Angeles González Gamio
¿Qué mágicas infusiones...

De los indios herbolarios de mi patria, entre mis letras el hechizo derramaron? Esas palabras de la perenne sor Juana Inés de la Cruz nos recuerdan la importancia que ha tenido siempre la herbolaria en nuestro país. En el campo de la medicina es tanta su riqueza que llevó a que en el siglo XVI se escribiera una obra de enorme relevancia en el mundo: Libellus de medicinalibus indorum herbis, mejor conocido como Código Badiano, por Juan Badiano, indio del Colegio de Tlatelolco, quien tradujo del náhuatl al latín el trabajo del médico indígena Juan de la Cruz.

El fascinante tratado estuvo fuera de nuestro país durante 348 años, siendo la Biblioteca Vaticana en Roma su última custodia. Para nuestra gran fortuna, hace pocos años le fue devuelto a México, pues constituye un gran tesoro, no sólo como un bello libro, ya que está maravillosamente dibujado y pintado, sino por la valiosa información que proporciona, materia de estudio entre médicos destacados de la Secretaría de Salud y la UNAM.

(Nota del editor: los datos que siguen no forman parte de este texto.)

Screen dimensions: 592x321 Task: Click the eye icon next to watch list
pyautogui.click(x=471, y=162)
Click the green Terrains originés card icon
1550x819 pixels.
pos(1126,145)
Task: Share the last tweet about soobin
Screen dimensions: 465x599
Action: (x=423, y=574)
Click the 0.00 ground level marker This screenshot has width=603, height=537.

De la vigencia de la medicina herbolaria nos habla la visita a cualquier mercado, en donde no falta el yerbero que tiene la cura para prácticamente cualquier enfermedad, incluyendo el mal de amores, para no hablar del mercado de Sonora, en donde puesto tras puesto se encuentra el remedio a lo que sea. Pero la gran sorpresa es que no sólo en esos lugares se venden estos ingredientes naturales. La farmacia París, con más de medio siglo de prestigio como una de las mejores de la ciudad, ubicada, como tiene que ser, en el Centro Histórico, restauró recientemente el que fuese el noviciado del convento de San Agustín, hermosa casona con fachada de tezontle y cantera, decorada con un inmenso medallón de piedra finamente labrada con la efigie de la Virgen de Guadalupe, pieza de excepción.

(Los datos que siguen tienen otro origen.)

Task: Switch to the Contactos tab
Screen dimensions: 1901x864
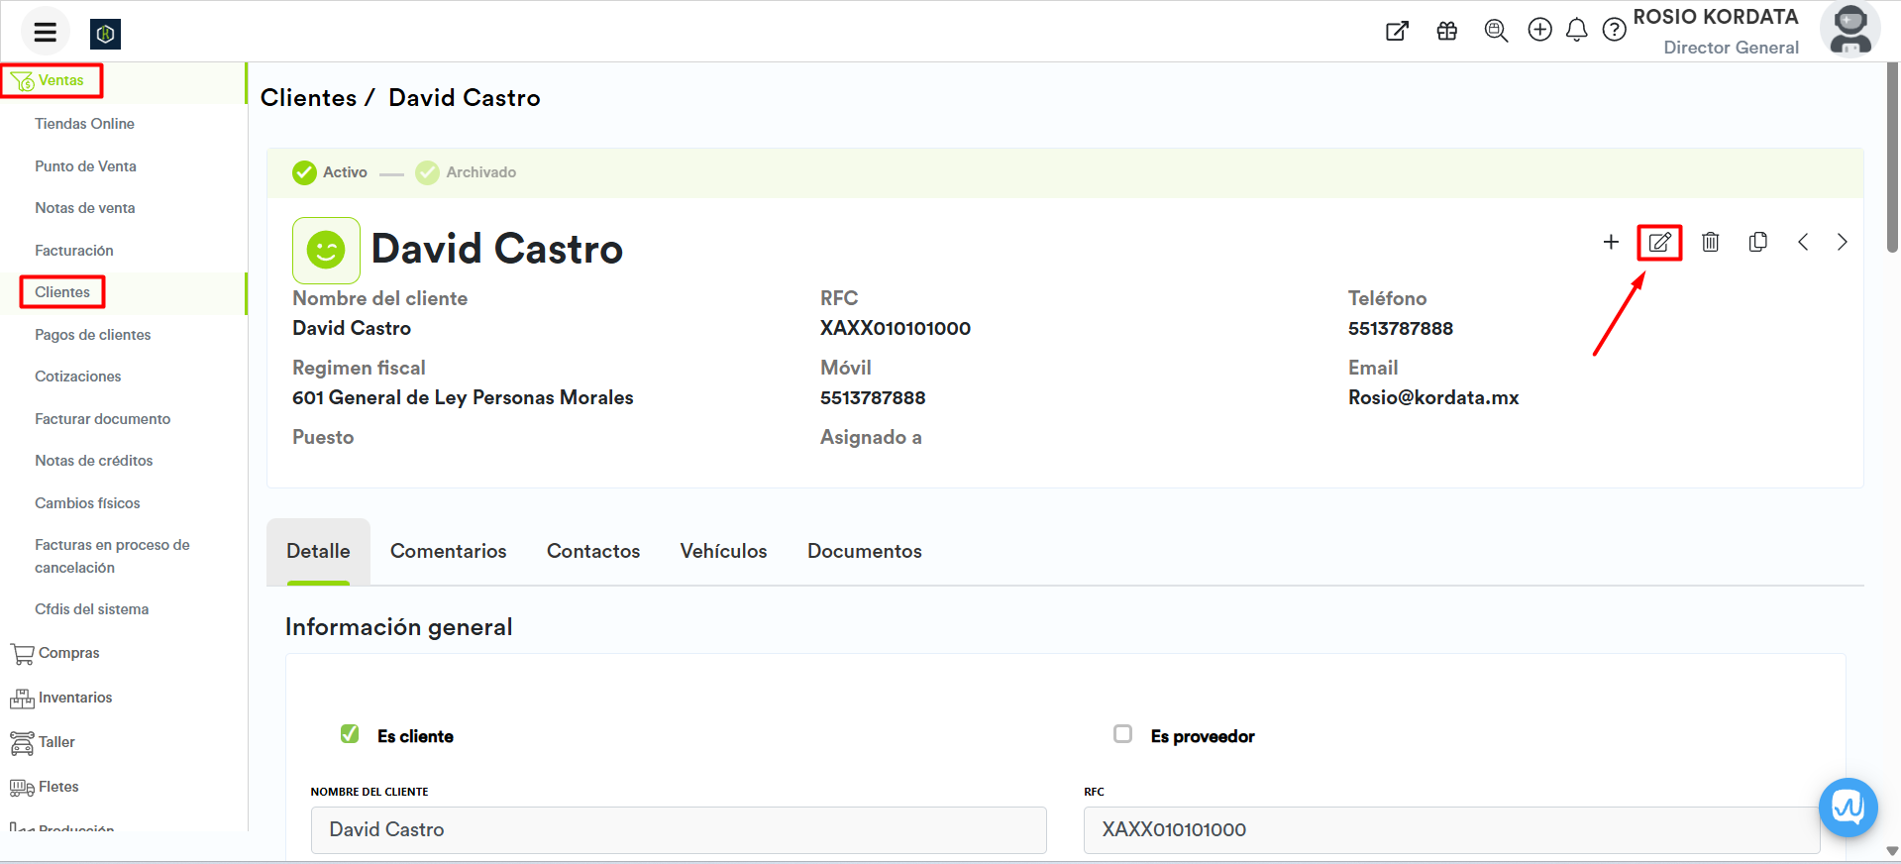Action: point(592,551)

El interior tiene un patio rectangular de gran amplitud, con decenas de plantas medicinales en vivo y a todo verdor: ruda, estafiate, romero, limón, manzanilla y decenas más que se expenden al igual que innumerables preparaciones tradicionales, en una sección especializada, en donde también hay medicina homeopática. Desde luego, hay otra parte importante dedicada a la alopatía, o sea, la píldora y la inyección de laboratorio que receta el médico común.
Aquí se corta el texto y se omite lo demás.